MAR establishes that ESMA shall submit to the European Commission the draft regulatory technical standards for the development of some of the MAR provisions and, to do so, ESMA published in November 2013 a discussion paper on policy orientations on possible implementing measures under the MAR on the following areas: exemption for buyback programmes and stabilisation measures, market soundings, specification of the indicators of market manipulation laid down in annex 1 MAR, accepted market practices, suspicious transactions and reporting orders, public disclosure of inside information and delays, insider list, manager´s transactions, investment recommendations, and reporting of breaches.

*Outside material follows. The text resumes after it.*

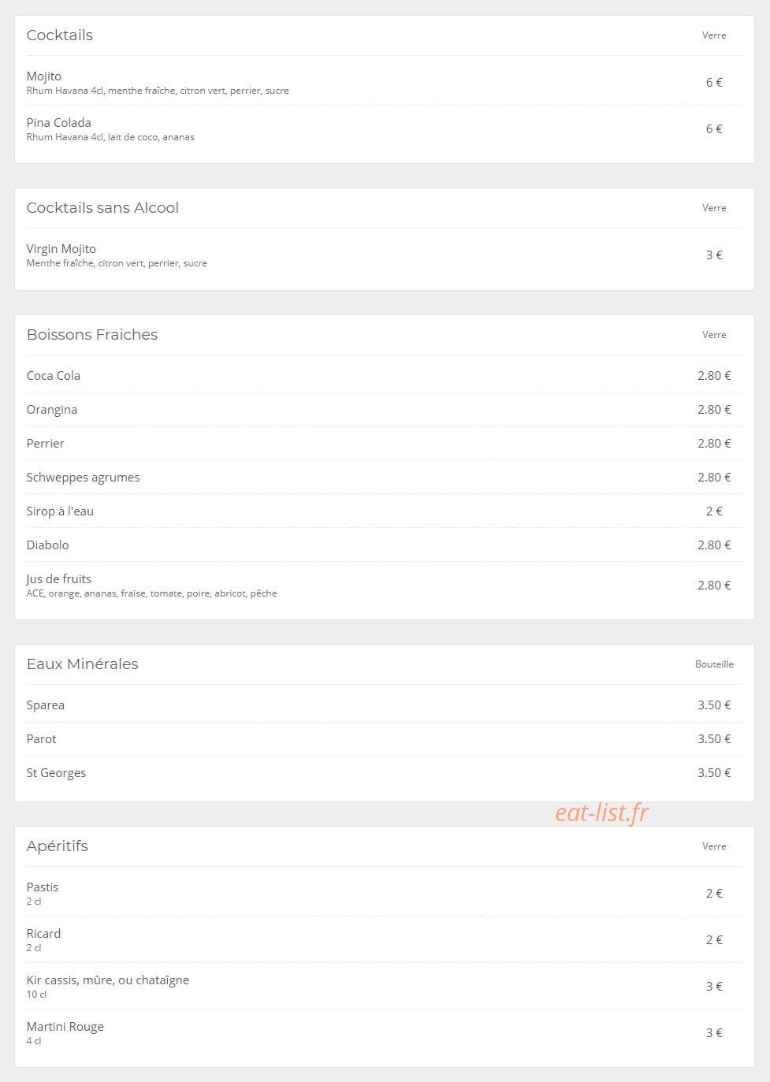Click the St Georges water row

The new MAD establishes a common regulatory framework for criminal penalties including fines and a maximum term of imprisonment of at least four years for insider dealing and market manipulation and a maximum term of imprisonment of at least two years for the unlawful disclosure of inside information, and also sets the liability of legal persons in cases of market abuse. The MAR establishes a common legal framework for administrative breaches and sanctions on insider dealing, the improper disclosure of inside information and market manipulation as well as measures to prevent market abuse. The most relevant aspects of the new market abuse framework are:
1. Extension of the legal scope. The new legal framework applies also to instruments admitted to trading on Multilateral Trading Facilities (MTFs) and in Organised Trading Facilities (OTFs), and to spot commodity contracts which are not wholesale energy products and derivatives -including OTC derivatives- where it has or it is likely to have an effect on the price or value of financial instruments admitted to trading in regulated markets, SMNs or OTFs.
2. Definition of inside information for commodity derivatives. ESMA shall issue guidelines to establish a non-exhaustive indicative list of information which is reasonably expected or is required to be disclosed in accordance with legal provisions applicable, market rules, contracts, practice or customs on the relevant commodity derivatives markets or spot markets related with them.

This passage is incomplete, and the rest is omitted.